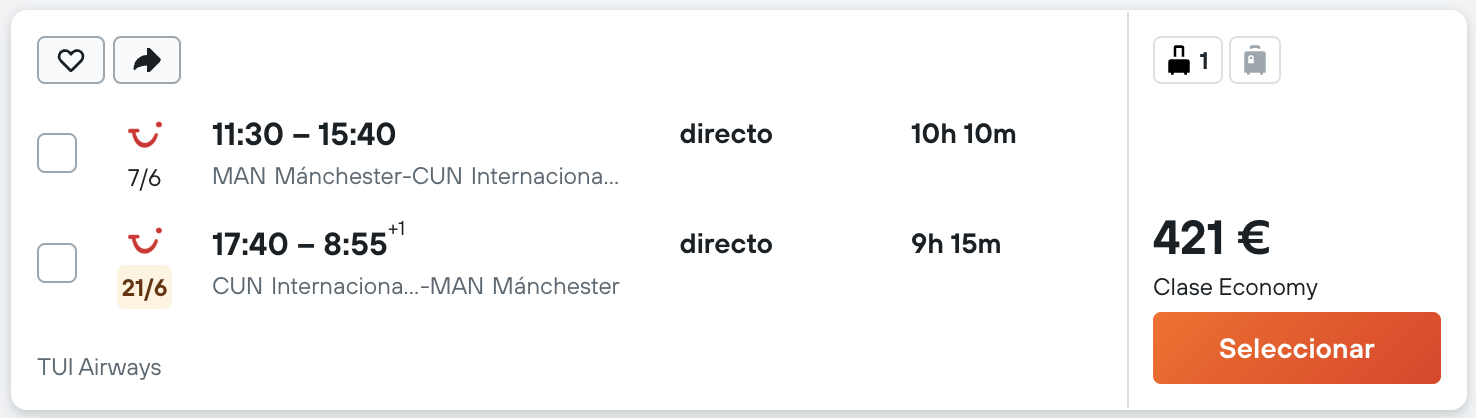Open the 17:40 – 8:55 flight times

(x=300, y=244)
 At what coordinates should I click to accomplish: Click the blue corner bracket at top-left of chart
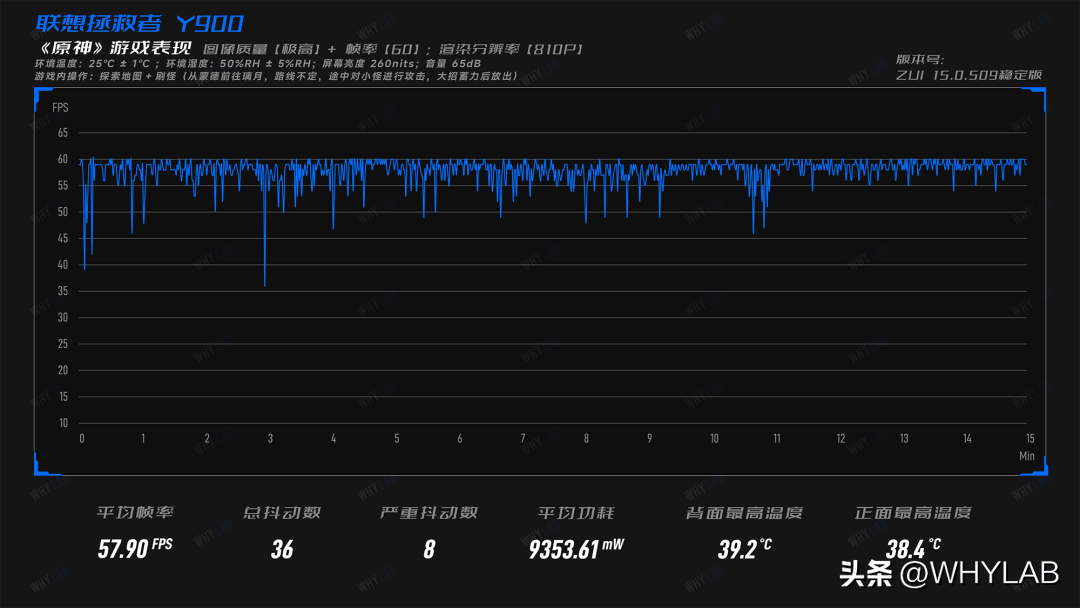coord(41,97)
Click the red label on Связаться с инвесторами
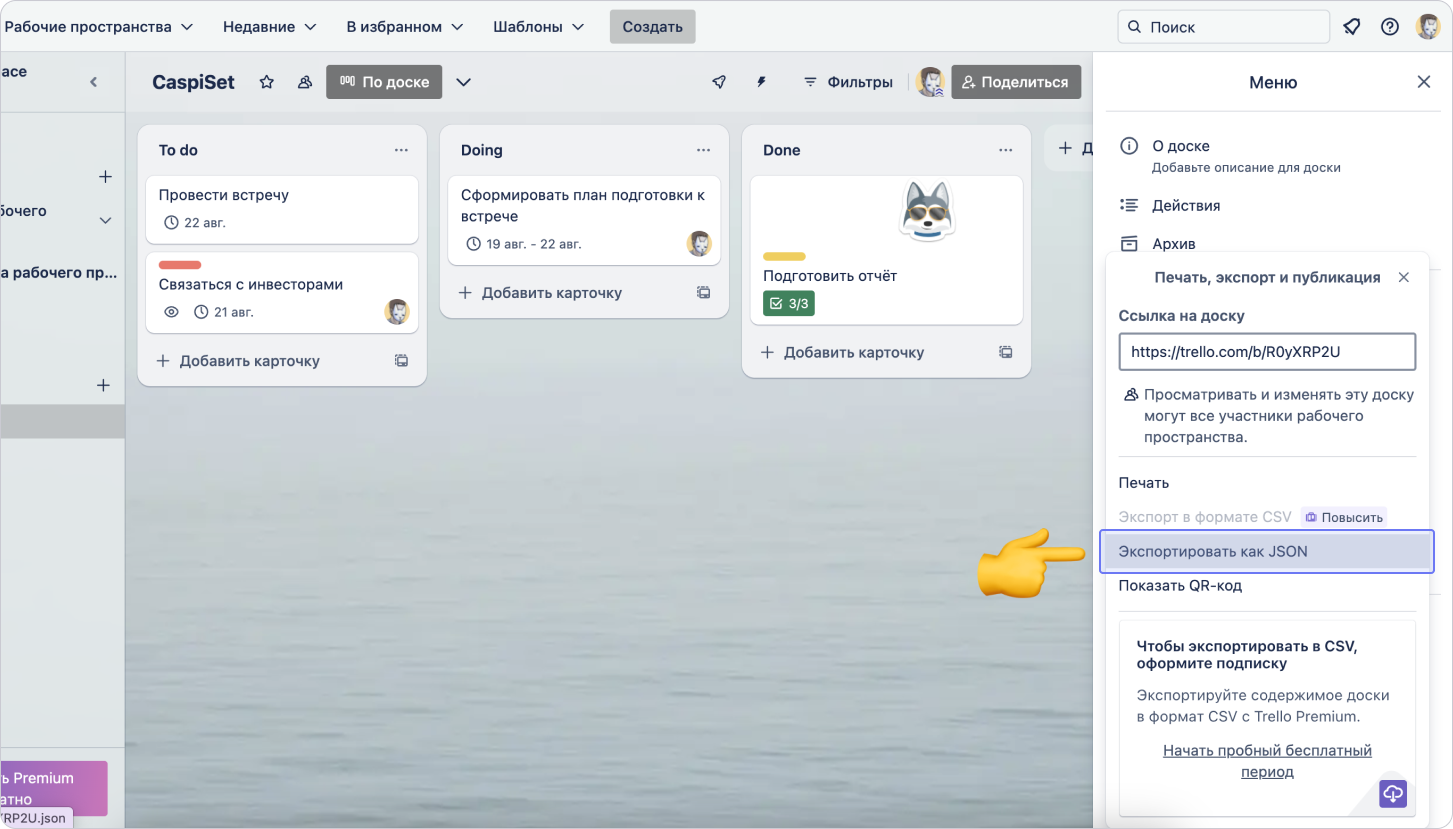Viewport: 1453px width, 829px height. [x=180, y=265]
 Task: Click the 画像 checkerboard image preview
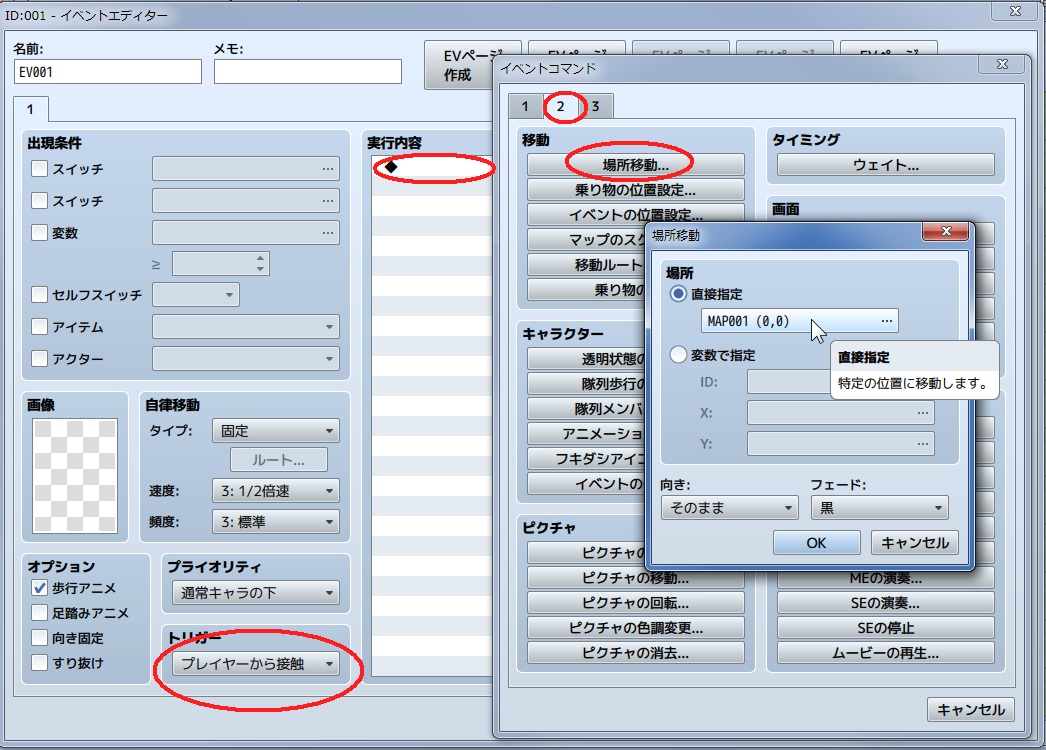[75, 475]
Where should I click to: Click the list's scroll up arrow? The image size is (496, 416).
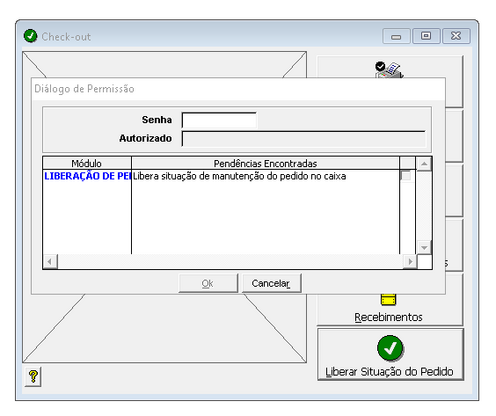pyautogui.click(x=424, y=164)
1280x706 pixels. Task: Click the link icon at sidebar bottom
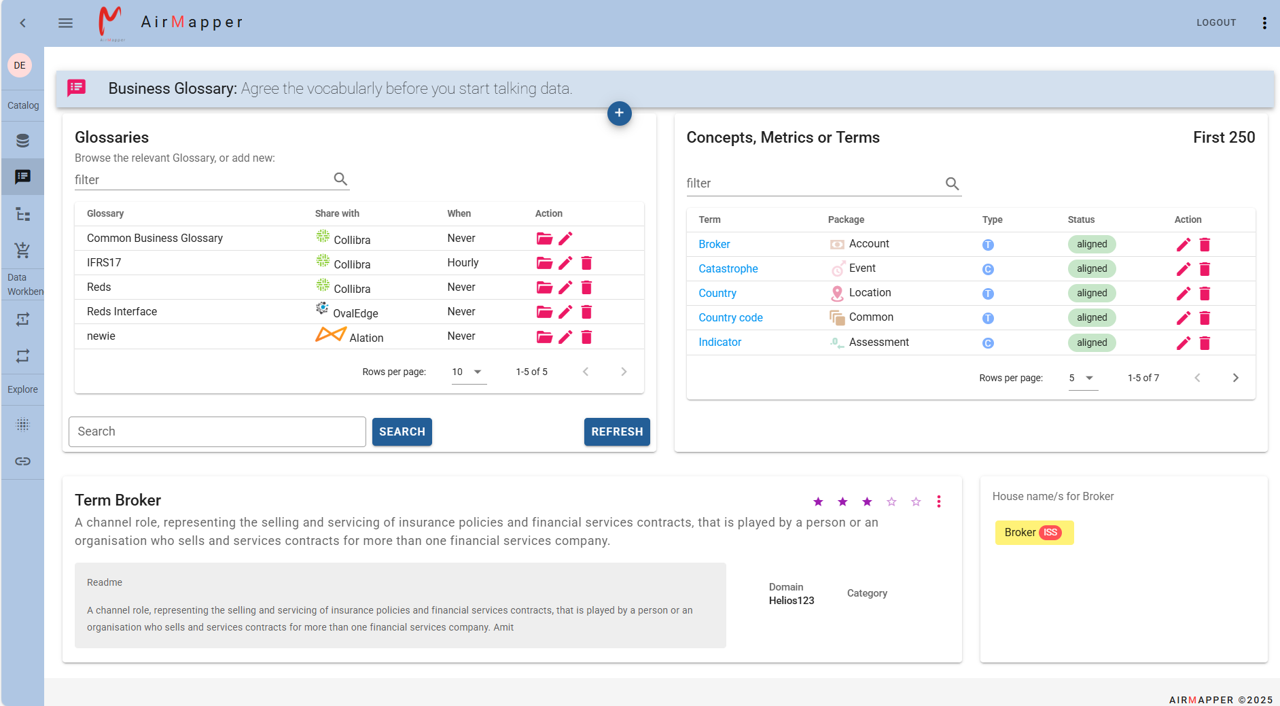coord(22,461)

▸ PROBLEM DESCRIPTION: Inclusive range, exact copy: the line containing "Task: Click the 画像" through the last line of the listing. Print nothing else, and no pictures.

▸ RESPONSE TO THE EXERCISE:
 Task: Click the 画像 checkerboard image preview
[75, 475]
Where should I click to: Click the list's scroll up arrow? The image size is (496, 416).
pyautogui.click(x=424, y=164)
1280x706 pixels. Task: Click the link icon at sidebar bottom
coord(22,461)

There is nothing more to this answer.